アカウント1万人分で“相場”は3〜5万円

 フォロワー業者の価格設定は「外国人アカウント」「日本人アカウント」など種類によって値段は変わるが、水増しとバレにくい「高品質日本人アカウント」であっても1万人あたり3〜5万円ほど。

 最近、某アイドルのアカウントが2日で3万人以上も急激にフォロワーが増えたことで「水増しがバレバレ」と失笑を買ったが、怪しまれないために徐々にフォロワーを加算していくプランもある。もし政治家や政党が水増しに手を出していてもパッと見は分かりにくいというわけだ。

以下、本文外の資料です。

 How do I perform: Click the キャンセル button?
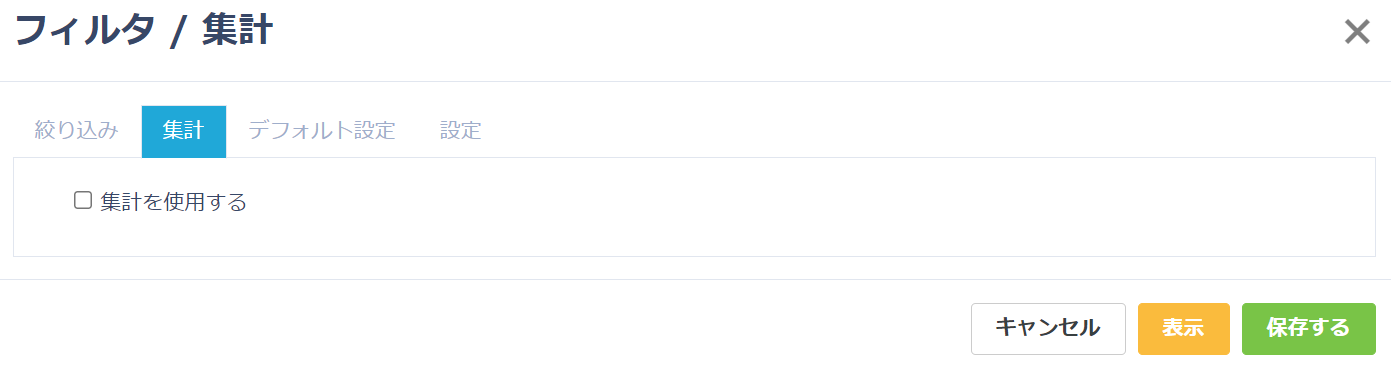point(1048,328)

 その一方、野党第一党である民主党の岡田克也代表も13日にTwitterを開始した。だが、数日が経過してもフォロワーは4000人をやっと超えたほどしかおらず、その極端な不人気ぶりがあらわになっている。ここまで寂しいと、逆に「もっと業者から買った方がいいのでは……」と心配になるところだ。

 果たして、安倍首相を褒めまくる「喜び組」の正体は一体なんなのか、首相官邸アカウントがフォロワー水増しという姑息な手段を用いているのか。コトの真相はどうあれ、政治的にもネットが重要な位置を占めるようになったことのあらわれであることは間違いないといえるだろう。